Hon. L. B. Pearson (Leader of the Opposition):
I feel that the Prime Minister was right, Mr. Speaker, when he said that all hon. members would recognize the gravity of the decisions that we, in parliament, are called upon to make in these defence matters by reason of the almost unbelievable nature of the world in which we live. There is no doubt about that.
It would not be appropriate, I think, for me to comment at any length on the substance of the very important statement which the Prime Minister has made, a statement of far-reaching importance in regard to defence and a statement of importance also in regard to our relations with our allies, particularly on this occasion our relations in defence matters with the United States of America. It is a statement of importance also in regard to the industrial and economic development of our own country.
I do not intend at this time, Mr. Speaker, to attempt to make any observations or any comments on the decision the government has made in regard to the CF-105 or on the fact that this decision is being made in February, 1959 rather than earlier. There is no doubt, and the Prime Minister's statement has pointed it up, that we in this country have to co-ordinate our defence policy with our neighbour on this continent and also with our allies in the Atlantic community, and that in this collective defence, which is the only kind of defence which makes any sense in the world about which the Prime Minister has spoken, Canada has to play a full and effective part.
Our obligations in that regard-and I am sure the Prime Minister will agree with me- are not lessened in any way by the decision the government has made with regard to this particular aspect of defence policy. The Prime Minister has said that the government is engaged in further studies of various alternatives for the improvement of our defences. This statement points up at least in my mind, Mr. Speaker, the desirability- indeed, as I see it, the necessity-of a complete and comprehensive study through a committee or a subcommittee appointed for the purpose not merely of government policies that have been announced but of the whole concept of Canadian defence policy in the world in which we live. Where are we going from now in this vital matter?

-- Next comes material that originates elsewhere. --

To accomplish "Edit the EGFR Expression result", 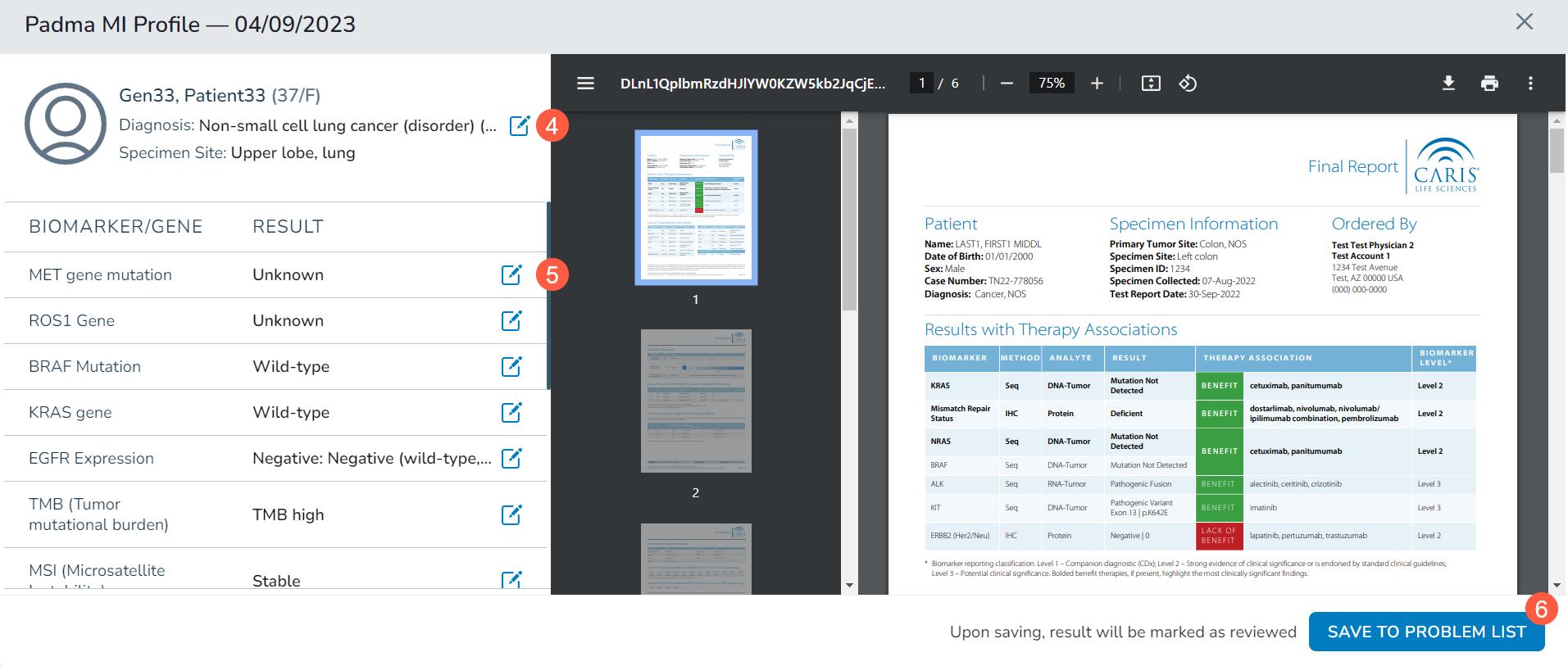I will (511, 458).
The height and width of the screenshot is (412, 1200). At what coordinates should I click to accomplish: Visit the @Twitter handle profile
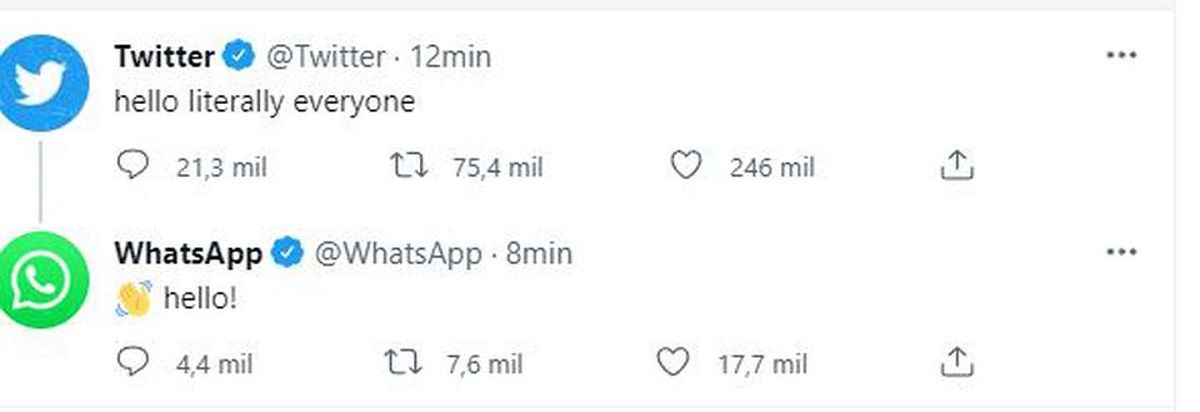point(324,57)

The Prime Minister has mentioned one alternative to the kind of defence equipment we have been using in the past-and which in the case of the CF-105 is now to be cancelled-in the Bomarc missile. Surely if we are going to make this change from an interceptor developed and built in Canada to a missile developed and built in the United
States, then we must be confident in our own minds-all of us who have an obligation in parliament in this matter-that this change is going to increase our defence capacity. The principle which the Prime Minister has enunciated in his statement and which should guide not only Canadian but United States policy in this matter is the principle of the pooling of our resources continentally and on an Atlantic basis for collective defence. Surely that does not mean that Canada is to be asked to take part in collective continental defence in so far as planning and operation are concerned but not in so far as the development of resources and industrial capacity are concerned.
The Prime Minister has mentioned the matter of the availability both in Canada and for our forces who are defending Canada in Europe
and who are defending the peace in doing so-of nuclear warheads for the weapons which may be required. I think he was quite right, Mr. Speaker, in emphasizing, as the Secretary of State for External Affairs has emphasized inside and outside the house, the tragic results that might occur if the manufacture of these nuclear weapons were extended to other countries beyond those which now manufacture them. I do not think anybody in this house wants to see that happen.
I recall, if I may mention it, speaking about this matter last summer and expressing the hope that at the United Nations assembly perhaps some progress might be made by members of that organization taking a self-denying ordinance that they will not be responsible in their own countries for the manufacture of nuclear weapons. It is bad enough to have these weapons of mass destruction in the hands of two or three super powers, but it would be infinitely worse if they were in the hands of 15, 20 or 25 other powers. I therefore agree with the Prime Minister that anything that can be done to limit the extension of manufacture of these weapons should be done. I welcome his statement that these nuclear weapons are not to be manufactured in Canada.
Nevertheless, with regard to the nuclear warheads of Bomarc missiles and defensive weapons of that kind, it seems to me it would be quite insupportable, as long as they are used, to have Canadian air squadrons without them and United States squadrons on the same airfield with them. I say that without qualifying in any way my hope that the day may come when all nuclear weapons may be removed from the armouries of nations. It does not seem to me that the two things at the present time are incompatible.
I think our defence policy-and I mention it on the broadest ground of principle-
Government Policy on Air Defence should be based on the kind of deterrence which the Prime Minister said is now essential. At this time we may require weapons for defence purposes while also seeking disarmament, a search in which we must not falter no matter how frustrating and disappointing it may seem to be.
That appears to be all that should be said on this side at this time, Mr. Speaker, with regard to this vitally important statement. The Prime Minister has said that the policy of the government is to ensure the security of Canada-and I mentioned this at the beginning of my statement-by all efficient and reasonable means at our disposal and in concert with our strong and trustworthy allies. That is essential in the world in which we live. But there is a better way of ensuring the security of Canada than even by collective defence. That way is by removing the causes of discord and conflict, thereby establishing peace and good will among peoples. That is the only permanent basis for security in this world.